Publishing is configured in the config.json file. The publish property can have the following keys: default, testing, staging, and production. It is suggested to use default in place of the staging as the default gets used when no flag is specified (see below). Each key should correspond to an object with bucket, path, and url. IMPORTANT: The url should be a fully qualified URL that ends with a /. This URL will get inserted into some meta tags on the page by default. For example:

  "publish": {
    "default": {
      "bucket": "",
      "path": "news/projects-staging/all/super-bowl-guide/",
      "url": ""
    "production": {
      "bucket": "",
      "path": "news/projects/all/super-bowl-guide/",
      "url": ""

Using the flags --testing, --staging, or --production will switch context for any relevant publish or deploy commands. Note that if the flag is not configured, the default will be used.

Publishing token

The publishing function, uses a token that helps ensure a name collision with another project doesn't overwrite files unwittingly. The publishToken in config.json is used as an identifier. This gets deployed to S3 and then checked whenever publishing happens again. The gulp publish (run via gulp deploy) will automatically create this token if it doesn't exist.

If you see an error message that states that the tokens do not match, make sure that the location you are publishing to doesn't have a different project at it, or converse with teammates or administrators about the issue.

Styles and practices

Having a consistent style for code and similar aspects makes collaboration easier. Though there is nothing that enforces these things, intentionally so, spending some time to adhere to these styles will be beneficial in the long run.

  • JS: Javascript is linted with ESLint and defined in .eslintrc.
  • Styles: SASS (and CSS) is linted with stylelint and defined in .styleintrc.

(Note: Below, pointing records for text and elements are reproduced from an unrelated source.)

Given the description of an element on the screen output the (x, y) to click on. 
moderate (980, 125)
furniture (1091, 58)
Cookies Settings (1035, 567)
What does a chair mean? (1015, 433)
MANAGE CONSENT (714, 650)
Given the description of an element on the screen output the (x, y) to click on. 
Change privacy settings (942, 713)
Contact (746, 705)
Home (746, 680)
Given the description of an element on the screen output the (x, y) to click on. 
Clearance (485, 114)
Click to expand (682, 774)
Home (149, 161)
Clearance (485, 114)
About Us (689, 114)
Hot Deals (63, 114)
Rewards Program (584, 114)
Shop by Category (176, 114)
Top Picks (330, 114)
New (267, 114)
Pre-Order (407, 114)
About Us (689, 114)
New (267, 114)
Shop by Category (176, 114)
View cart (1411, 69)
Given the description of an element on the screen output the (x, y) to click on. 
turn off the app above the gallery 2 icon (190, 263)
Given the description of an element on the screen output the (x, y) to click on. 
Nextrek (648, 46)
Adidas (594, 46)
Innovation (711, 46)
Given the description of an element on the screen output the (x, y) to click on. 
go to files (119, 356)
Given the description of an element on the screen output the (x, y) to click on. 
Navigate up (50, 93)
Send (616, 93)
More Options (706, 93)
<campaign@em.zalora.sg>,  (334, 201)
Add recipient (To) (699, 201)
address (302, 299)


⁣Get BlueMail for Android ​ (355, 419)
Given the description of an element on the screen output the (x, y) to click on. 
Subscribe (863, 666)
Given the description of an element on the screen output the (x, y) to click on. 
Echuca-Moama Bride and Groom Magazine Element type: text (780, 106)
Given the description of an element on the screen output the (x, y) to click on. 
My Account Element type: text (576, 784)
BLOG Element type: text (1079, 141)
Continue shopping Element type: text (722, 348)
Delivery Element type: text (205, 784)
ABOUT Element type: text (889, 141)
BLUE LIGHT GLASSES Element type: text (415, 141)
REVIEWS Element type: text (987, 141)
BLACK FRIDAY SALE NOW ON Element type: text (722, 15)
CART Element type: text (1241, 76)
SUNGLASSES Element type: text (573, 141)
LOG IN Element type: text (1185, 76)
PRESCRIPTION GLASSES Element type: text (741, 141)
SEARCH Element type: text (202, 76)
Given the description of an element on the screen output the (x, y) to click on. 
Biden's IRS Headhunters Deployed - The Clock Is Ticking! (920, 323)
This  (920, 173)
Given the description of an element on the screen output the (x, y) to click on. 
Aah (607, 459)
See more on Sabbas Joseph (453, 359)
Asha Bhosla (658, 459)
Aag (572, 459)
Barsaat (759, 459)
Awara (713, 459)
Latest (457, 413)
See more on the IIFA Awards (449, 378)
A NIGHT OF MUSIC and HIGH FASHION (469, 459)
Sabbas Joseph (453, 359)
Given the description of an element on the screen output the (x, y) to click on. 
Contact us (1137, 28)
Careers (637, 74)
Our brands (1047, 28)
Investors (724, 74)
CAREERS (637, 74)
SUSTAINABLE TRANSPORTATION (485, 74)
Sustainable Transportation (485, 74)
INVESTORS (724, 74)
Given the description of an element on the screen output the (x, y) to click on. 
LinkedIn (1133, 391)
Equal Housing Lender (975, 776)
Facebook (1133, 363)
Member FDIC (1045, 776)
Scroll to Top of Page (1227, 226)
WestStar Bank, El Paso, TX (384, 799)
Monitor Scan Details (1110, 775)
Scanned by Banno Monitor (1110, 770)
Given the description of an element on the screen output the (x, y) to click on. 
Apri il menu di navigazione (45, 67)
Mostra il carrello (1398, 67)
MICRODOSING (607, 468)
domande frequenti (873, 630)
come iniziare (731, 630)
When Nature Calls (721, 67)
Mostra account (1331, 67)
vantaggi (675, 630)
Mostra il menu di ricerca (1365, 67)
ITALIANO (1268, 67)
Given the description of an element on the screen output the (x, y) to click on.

Other good practices that are not encompassed with linters.

  • General
    • Comment as much as possible without being overly redundant.
  • JS
    • Use small modules as much as possible.
  • Styles
    • Use classes instead of ids for HTML elements, specifically for styling and JS.
    • Use relative units such as rem, em, vh, vw, or %, instead of absolute values such as px. This helps accessibility as well as designing for different screen sizes.
      • Overall, use rem for "component" level styling, such as a form, and then use em for styling inside components.


Code is licensed under the MIT license included here. Content (such as images, video, audio, copy) can only be reused with express permission by Star Tribune.